▸ **Text segment**
BEGIN

With growing quality, the infrastructure and information exist to move toward a more patient-centered approach to physician selection. But the information is siloed, housed in myriad sources that are hard for patients to navigate and even harder for them to integrate. Helping patients find the right physician requires integrating existing data sources and providing patients with the information they need to select the right physician for their needs. The responsibility for making available these integrated resources will fall on accountable care organizations, physician groups, employers, governments, and patient groups, all of whom share an interest in enabling patients to make sound decisions and begin their healthcare experience by identifying the best physician for their needs.

END

▸ **Information**

BEGIN

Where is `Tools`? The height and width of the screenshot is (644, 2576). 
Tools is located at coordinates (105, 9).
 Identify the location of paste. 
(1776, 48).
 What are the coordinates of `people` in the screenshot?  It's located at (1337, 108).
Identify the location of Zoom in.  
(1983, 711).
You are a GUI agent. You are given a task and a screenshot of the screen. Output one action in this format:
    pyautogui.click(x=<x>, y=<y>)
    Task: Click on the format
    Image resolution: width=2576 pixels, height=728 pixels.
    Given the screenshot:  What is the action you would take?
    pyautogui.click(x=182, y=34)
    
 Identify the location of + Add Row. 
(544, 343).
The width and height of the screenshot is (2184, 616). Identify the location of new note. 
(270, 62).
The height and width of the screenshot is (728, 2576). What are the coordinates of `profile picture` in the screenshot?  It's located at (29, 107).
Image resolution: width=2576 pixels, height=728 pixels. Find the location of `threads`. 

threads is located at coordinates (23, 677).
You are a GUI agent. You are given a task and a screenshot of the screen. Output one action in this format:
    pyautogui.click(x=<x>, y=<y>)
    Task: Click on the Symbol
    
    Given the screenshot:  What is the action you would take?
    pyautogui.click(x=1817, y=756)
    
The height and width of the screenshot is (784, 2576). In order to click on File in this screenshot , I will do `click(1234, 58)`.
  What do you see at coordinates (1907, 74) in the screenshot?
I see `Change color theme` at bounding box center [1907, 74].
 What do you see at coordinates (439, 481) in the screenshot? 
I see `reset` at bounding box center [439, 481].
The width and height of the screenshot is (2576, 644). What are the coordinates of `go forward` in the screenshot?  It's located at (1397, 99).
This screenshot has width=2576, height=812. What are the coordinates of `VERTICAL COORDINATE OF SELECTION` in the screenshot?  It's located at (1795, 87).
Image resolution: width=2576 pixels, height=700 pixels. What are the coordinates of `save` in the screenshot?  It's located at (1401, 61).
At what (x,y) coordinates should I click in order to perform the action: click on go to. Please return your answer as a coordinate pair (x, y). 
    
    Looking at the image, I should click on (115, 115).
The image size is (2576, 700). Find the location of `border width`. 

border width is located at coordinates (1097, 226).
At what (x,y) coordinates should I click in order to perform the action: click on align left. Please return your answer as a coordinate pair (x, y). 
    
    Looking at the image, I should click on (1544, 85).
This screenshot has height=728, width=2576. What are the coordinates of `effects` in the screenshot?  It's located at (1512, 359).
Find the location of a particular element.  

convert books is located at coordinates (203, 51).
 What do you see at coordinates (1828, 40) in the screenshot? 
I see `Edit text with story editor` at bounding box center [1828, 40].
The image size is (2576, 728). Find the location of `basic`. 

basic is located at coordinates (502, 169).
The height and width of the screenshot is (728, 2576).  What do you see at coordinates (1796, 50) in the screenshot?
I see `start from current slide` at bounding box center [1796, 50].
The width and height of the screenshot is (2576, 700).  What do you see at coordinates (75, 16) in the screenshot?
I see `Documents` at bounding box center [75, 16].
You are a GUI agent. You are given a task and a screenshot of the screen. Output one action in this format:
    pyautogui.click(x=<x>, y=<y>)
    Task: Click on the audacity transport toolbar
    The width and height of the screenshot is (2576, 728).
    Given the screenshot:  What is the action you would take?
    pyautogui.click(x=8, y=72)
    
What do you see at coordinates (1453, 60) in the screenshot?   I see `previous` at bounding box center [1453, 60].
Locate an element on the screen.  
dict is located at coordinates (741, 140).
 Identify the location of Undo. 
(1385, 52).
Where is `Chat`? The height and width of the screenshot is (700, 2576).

END

▸ **Activities**
• a. Rewrite the paragraph of the physician selection text that begins "With growing quality" as a shorter paragraph, keeping its main facts.
• b. List every party that the physician selection text names as responsible for making the integrated resources available.

▸ **Solution set**
• a. The infrastructure and information now exist for a more patient-centered way of choosing physicians. However, that information is scattered across many sources that patients find hard to navigate and harder to combine. Helping patients choose the right physician means integrating these data sources and giving patients the information they need. Accountable care organizations, physician groups, employers, governments, and patient groups share an interest in helping patients decide well, and the responsibility for providing these integrated resources falls on them.

• b.
- Accountable care organizations
- Physician groups
- Employers
- Governments
- Patient groups